The most troubling part of the financial crisis is the federal government being forced to become the lender of last resort. In March, the Federal Reserve pledged $30 billion to help JP Morgan buy Bear Sterns. This month, it used $200 billion to take over Fannie and Freddie, and it agreed to loan AIG $85 billion. On Friday came the news of a much larger bailout that could cost $700 billion. The government will create a new entity that will buy up bad loans. Just for giggles, the Treasury also decided to guarantee the $3 trillion that sits in money market accounts.

Most people don’t understand what the Federal Reserve and Treasury folks are doing. Because the taxpayers are the ones who are funding the federal government, any risk taken by the Fed ultimately falls on us. When Fannie Mae and Freddie Mac were taken over, we assumed responsibility for $5 trillion in mortgage bond obligations. The debt load is equal to each of us co-signing for a $50,000 loan. When AIG was given $85 billion, it was like us writing this company a check for $850.00. The proposed $700 billion trust fund would obligate each taxpayer to a loan amounting to $7,000. Money market funds are regarded as very secure, but to fulfill that new guarantee, you and I are saddled with a $30,000 commitment.

At some point, the rest of the world may wake up and realize that America is funding its standard of living through an endless issuance of debt securities.

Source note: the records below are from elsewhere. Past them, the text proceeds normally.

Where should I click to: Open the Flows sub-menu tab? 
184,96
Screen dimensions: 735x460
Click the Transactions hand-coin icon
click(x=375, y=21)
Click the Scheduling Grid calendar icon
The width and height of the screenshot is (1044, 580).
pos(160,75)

The indication of this would be a crash in the value of the dollar. The events of this past week have done enormous damage to our nation’s credit with the rest of the world. The German magazine Spiegel reflected this growing view when it said, “It really does look as if the foundations of US capitalism have shattered.”

Several foreign banks and investment trusts have lost billions from buying our sub-prime debt securities. The days of easy money are over. Wall Street is now left to beg nations rich in cash for loans to fund their operations.

This financial bloodbath plays into Bible in many ways. The most important factor would be the shifting of financial power away from America . A few months ago, I read a news report that said London was poised to become the financial capital of the world. Now that so many financial firms have either been totally wiped out or lost huge percentages of their capital base, Wall Street should consider itself lucky if it only slips into second place.

Seeing how easily financial firms can collapse, one right after another, has made me all the more certain of how much more devastating the rapture will be to the American economy. The removal of millions of people from the most Christianized nation on earth will create a huge economic black hole.

Right now, banks are losing around three cents for every dollar invested in mortgage securities. In the aftermath of the rapture, losses will be at least 25 percent. When one out of every ten houses suddenly becomes vacant, the value of homes across the nation will simply implode. Because every bank leverages its holdings by an average of 14 times, it would only take a drop of 8 percent to wipe them out.

Terry and I believe the financial system will likely hold together until the rapture occurs. Jesus said He would come at a time when the Church is not expecting Him. If America fell into a deep economic depression, interest in prophecy would soar, which in turn would create a conflict with the prediction of apathy at the time of the rapture.

I see this record level of economic chaos as a warning sign from God. Money is the greatest idol that people worship. By bringing Wall Street to its knees, the Lord is clearly trying to get the world’s attention. If man ignores this latest warning, as he has done with all the other ones, we are certain to proceed towards judgment.